Le réveil marseillais s’amorce, Balerdi place une tête dangereuse sur corner, mais le gardien parisien s’interpose. Puis Kebbal, étincelant cet après-midi, frôle le but de la saison, profitant d’une sortie catastrophique de Rulli, parti à la chasse aux champignons, il crochète et tente sa chance du gauche dans le but vide à plus de 30 mètres. Le ballon rase la barre, frisson dans le stade. L’OM peine à se créer des occasions… jusqu’à l’entrée incisive de Bilal Nadir. À la 73eme minute, le jeune milieu presse haut, récupère un ballon devant Doucet, et sert Aubameyang. Le Gabonais ne tremble pas, frappe instantanée, 3-2. Huit minutes plus tard, Nadir, encore, illumine le jeu d’une talonnade inspirée pour Højbjerg. Sans élan, le Danois déclenche un missile à ras de terre des 25 mètres, imparable : 4-2.


Le Vélodrome exulte. Marseille a même l’occasion de tuer le match définitivement sur un nouveau penalty, mais Greenwood manque le cadre. L’OM aura son 5-2 grâce à un but plein de responsabilité de Robinio Vaz, un but d’avant-centre.
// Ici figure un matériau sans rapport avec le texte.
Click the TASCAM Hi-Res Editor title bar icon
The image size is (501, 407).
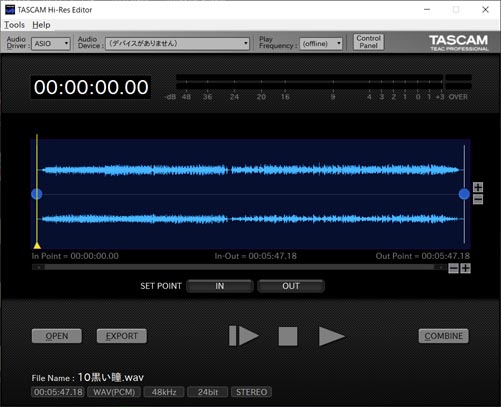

L’OM s’impose, non sans sueurs froides.

Au terme d’un match en montagne russe, l’OM souffle enfin. Malgré ses failles défensives et ses passages à vide, Marseille a su s’extirper du piège tendu par le Paris FC pour s’imposer 5-2. Une victoire précieuse, autant pour le classement que pour la confiance, avant un rendez-vous déjà brûlant : l’Olympico face à l’OL la semaine prochaine.